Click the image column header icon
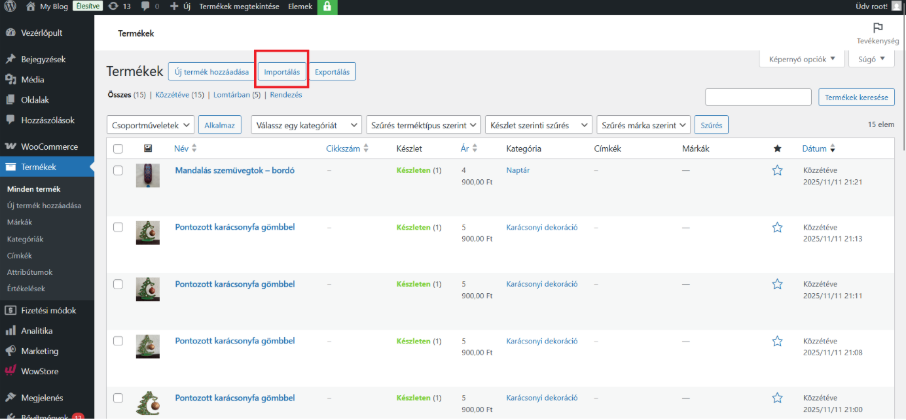click(148, 149)
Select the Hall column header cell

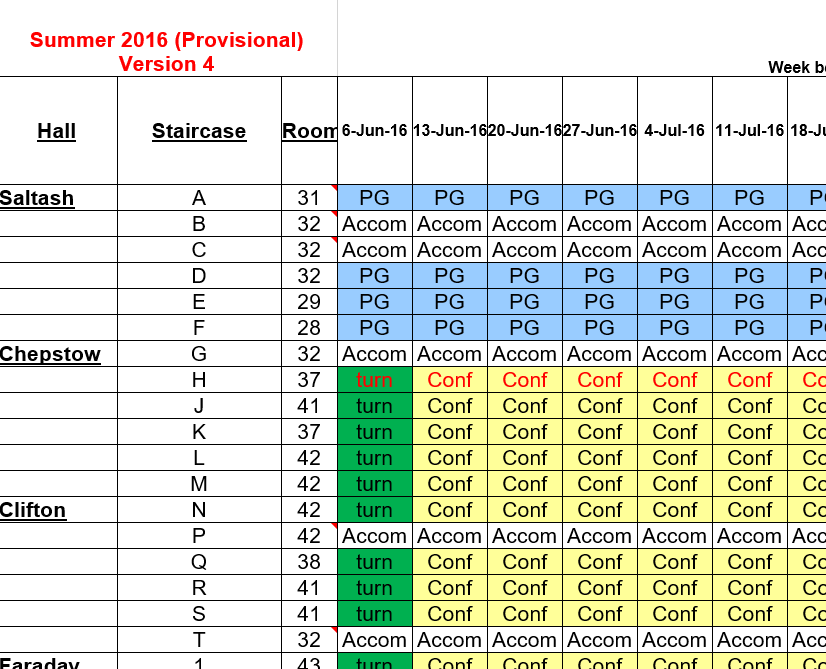click(x=57, y=131)
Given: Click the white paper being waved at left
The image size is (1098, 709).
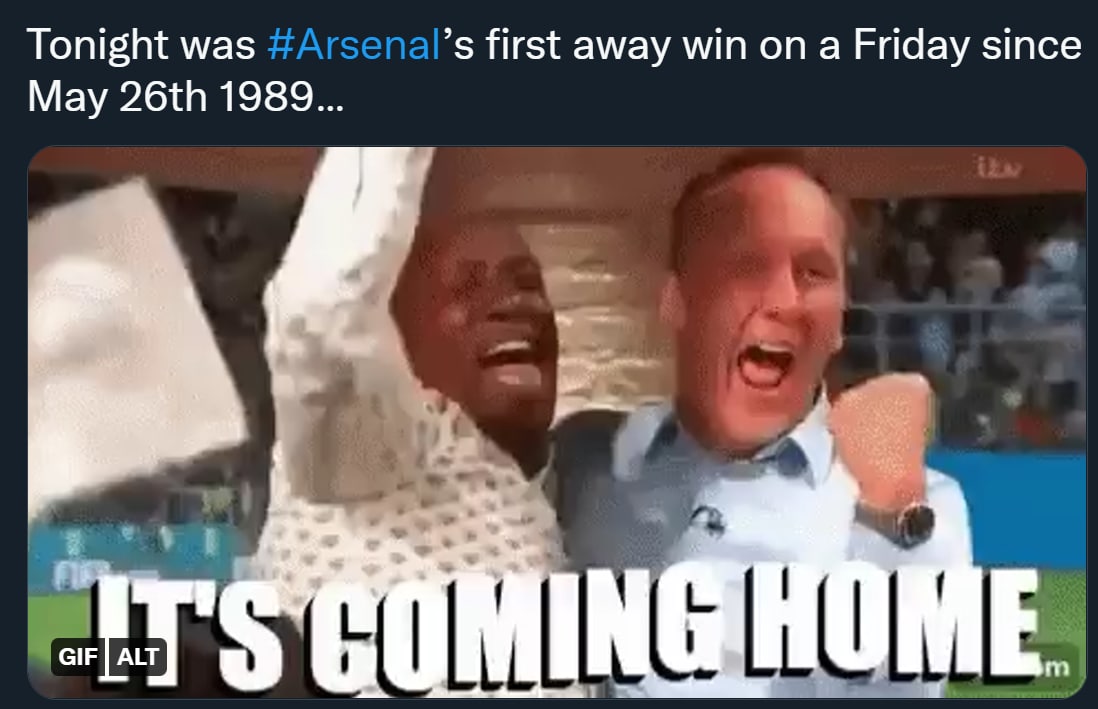Looking at the screenshot, I should coord(133,336).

• • • •

#### Work request
The lines from the one containing "Select the Hall column header cell" through the end of the data above are to be copied exactly, both ends included, and pictures are to be omitted.

#### Result
Select the Hall column header cell

click(x=57, y=131)
Given: Click the white paper being waved at left
The image size is (1098, 709).
Looking at the screenshot, I should coord(133,336).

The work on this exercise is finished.